Certa vez, em um reino distante, aproximava-se o período das eleições mandatárias. Sim, naquele reino era assim que se chamavam os cargos eletivos, quase que de forma geral. As pessoas já estavam habituadas a obedecer e servir aos eleitos. Aceitavam que o Estado tem o poder pleno. Tanto aceitavam a idéia de Jean Bodin em que deve haver uma autoridade plena que avoque a condição de julgar e arbitrar decisões, quanto admitiam a ética Hobbesiana que define liberdade como ausência de oposição. Naquele reino os cidadãos buscavam em alguns filósofos a dualidade onde há medo, há esperança. E assim viviam premidos pelo primeiro, alimentados pelo segundo. Era um povo cordato, banhado pelo mar e encoberto pelas montanhas. Em período de eleições a maior preocupação não era o destino do reino, suas melhorias e suas necessidades emergenciais. Os debates centralizavam-se na força dos mandatários e na suas capacidades de coagir, convencer e aglutinar outros mandatários em torno de si.

Não havia, naquele belo reino, água e óleo. Tudo era um mesmo líquido. E tão fluido que circulava escorregadio por entre as entranhas do poder, conduzido por canais milimétricos como se fosse o labirinto do minotauro da ilha de Creta. Só quem deixou bem marcado com migalhas de tentação saberia conduzir esse líquido de volta à fonte. Como fez Teseu usando o novelo de lã ofertado por Ariadne, na mitologia grega, o qual depois viria criar o Senado e as bases para uma democracia. Muitos anos depois, quando Teseu volta para casa, reencontra Atenas dilacerada por lutas internas. Voltando ao nosso reino, ele era muito interessante, pois tudo podia mudar a cada instante. Inclusive o pensamento das pessoas mandatárias. Então, os aspirantes a mandatários ficavam a maior parte de seu tempo tentando entender ou prever ações subseqüentes no âmbito do poder legitimado. Inclusive aquelas que já detinham funções públicas de elevada importância e impacto na sociedade e em seus súditos. Em períodos de eleição, relegavam ao segundo plano as funções administrativas e políticas sob suas responsabilidades para se dedicarem à eleição de algum postulante a mandatário, participante de seu próprio feudo.
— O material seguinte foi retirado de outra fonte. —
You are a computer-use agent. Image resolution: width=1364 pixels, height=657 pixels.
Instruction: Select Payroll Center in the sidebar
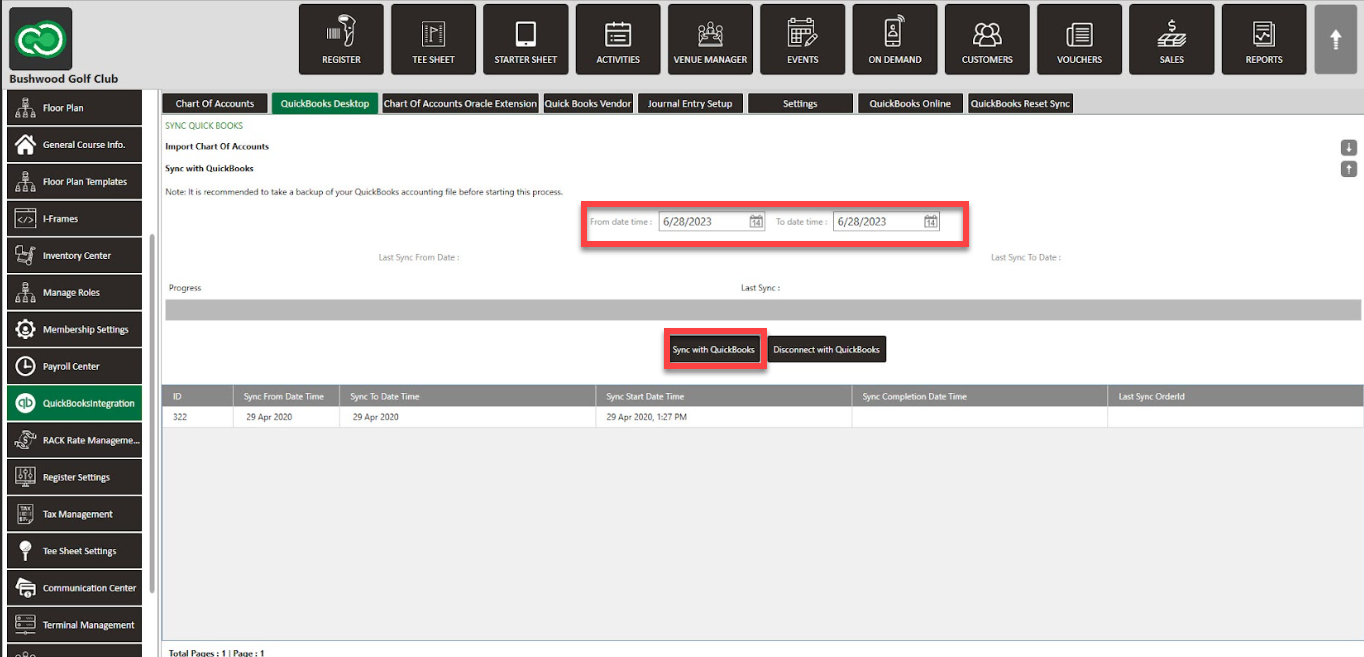coord(74,367)
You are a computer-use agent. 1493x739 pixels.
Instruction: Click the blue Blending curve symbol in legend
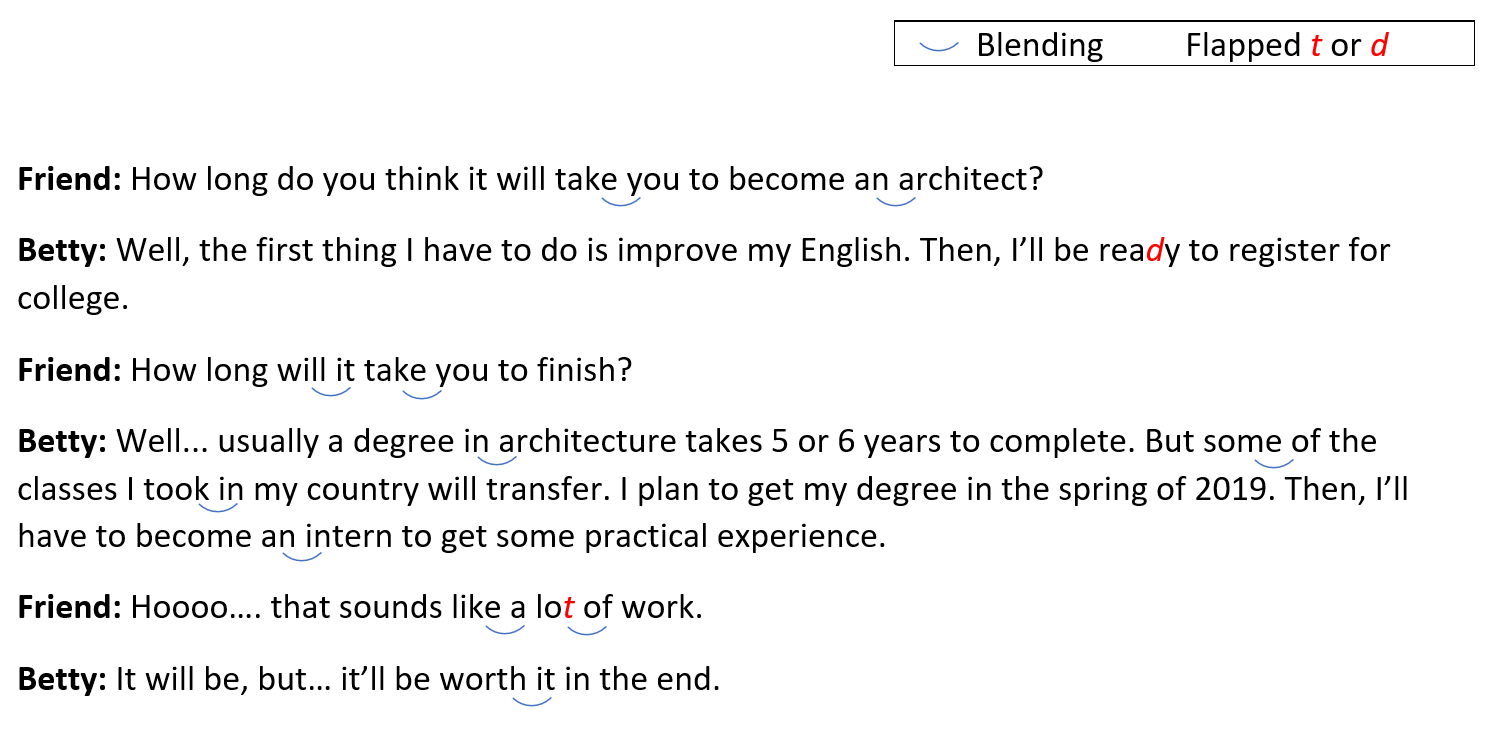[937, 47]
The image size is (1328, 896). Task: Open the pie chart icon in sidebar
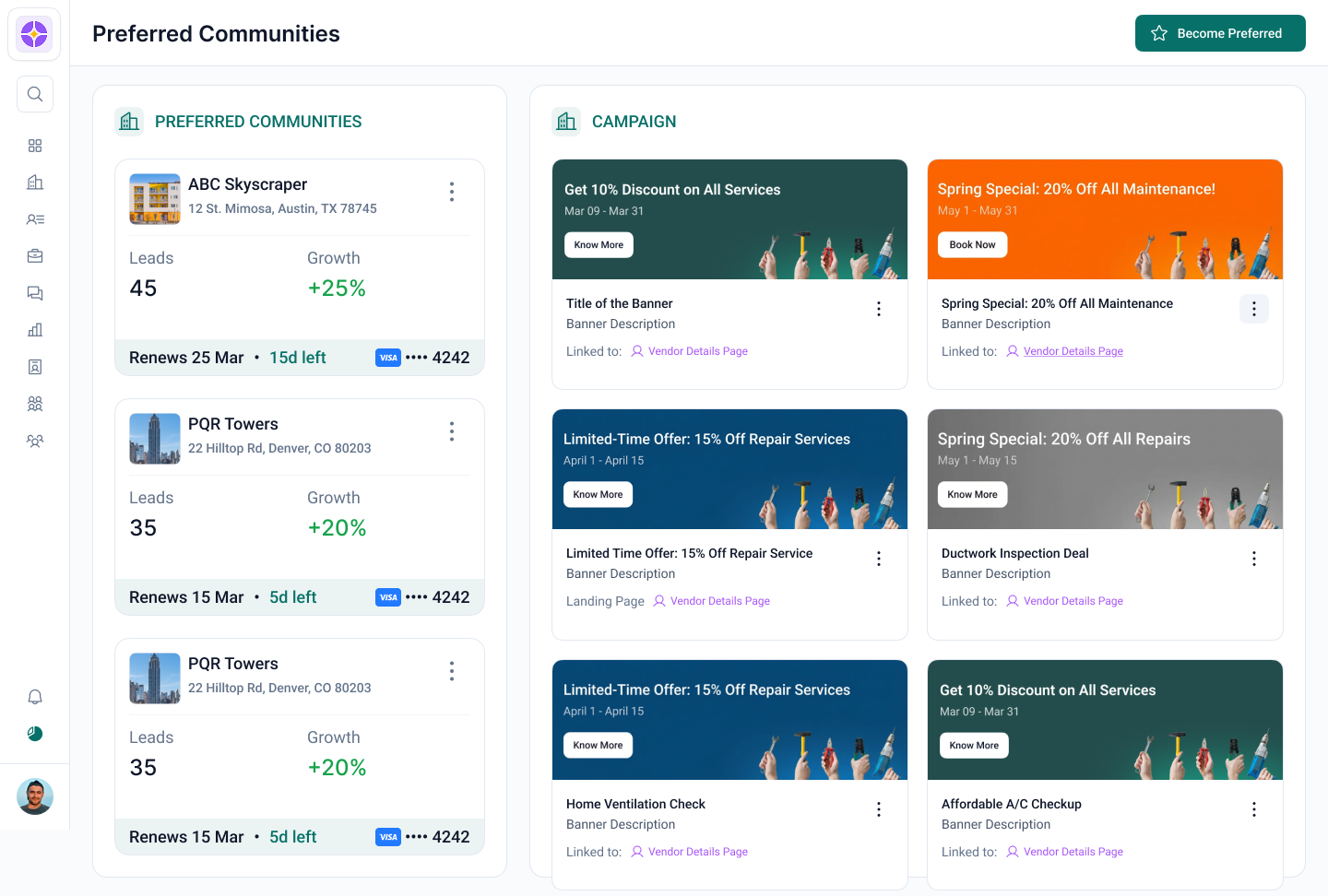click(x=35, y=734)
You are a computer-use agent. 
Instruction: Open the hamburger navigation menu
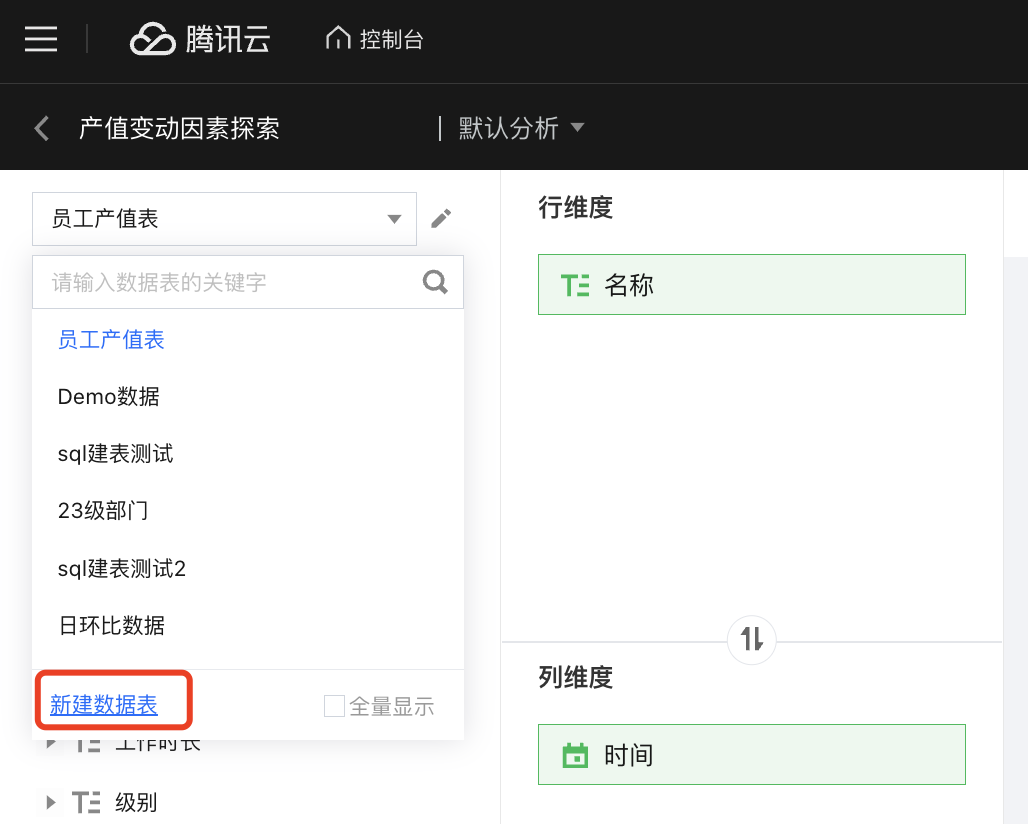[x=41, y=39]
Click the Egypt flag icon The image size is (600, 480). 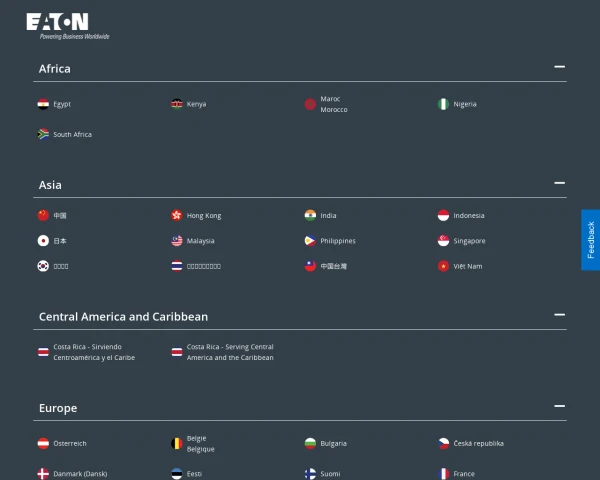[x=43, y=104]
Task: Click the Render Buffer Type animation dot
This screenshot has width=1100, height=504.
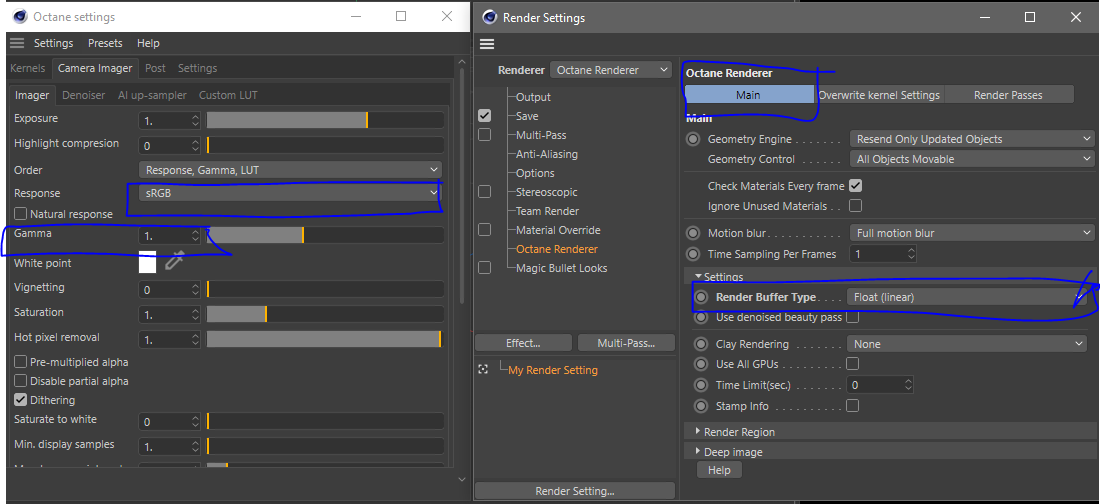Action: click(701, 297)
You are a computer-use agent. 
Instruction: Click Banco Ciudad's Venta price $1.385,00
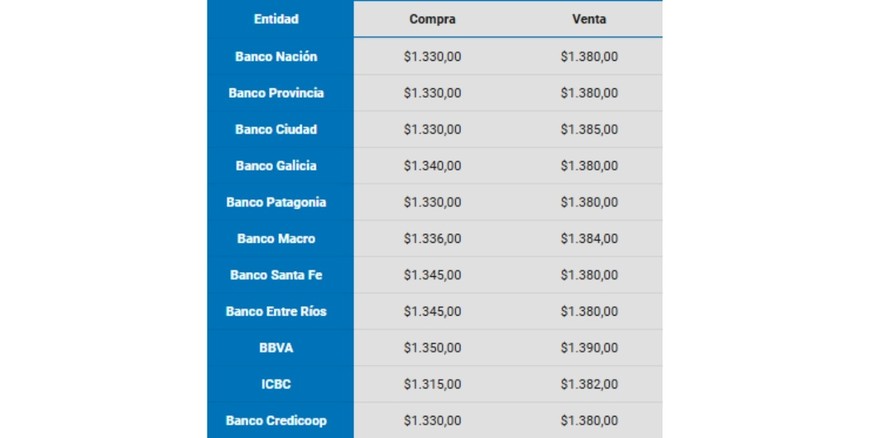pos(589,129)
Sim, é preciso dizer que nesse reino havia feudos. Guarnecê-los era um exercício constante e infindável, pois a cobiça grassava que nem poluição por micro-partículas sólidas.

A maior angústia dos mandatários daquele reino era um dia tudo chegar ao fim. Dos súditos também, pois se habituaram a ser mandados. Enchiam templos, palácios e mansões para ouvir e seguir as determinações e sugestões de seus oradores. Não queriam questionar muito, sequer pensar muito. Queriam mesmo eram empregos, vantagens pessoais, benefícios próprios. Afinal, naquele distante reino, as pessoas “bem sucedidas”, que enriqueceram e viviam cercadas de amigos e admiradores assim haviam procedido. Ficavam mais felizes e alienadas ainda quando o tempo das eleições coincidia com o tempo de uma competição esportiva que reunia muitos outros reinos. É curioso, mas os habitantes daquele lugar só mostravam ostensivamente seu amor por aquele reino nessas épocas. Usavam bandeiras, camisas e outros adereços. Reuniam-se, bebiam cerveja e cantavam o hino oficial como se mandatários também fossem. E assim, mandatários e aspirantes a mandatários podiam decidir com lutas internas os destinos daquele reino encantado por seus recursos naturais e sem saber distinguir servidão de liberdade. E menos ainda - por não terem o hábito de ler e então conhecer Rousseau - saber fazer com que um povo da servidão recuperasse a liberdade.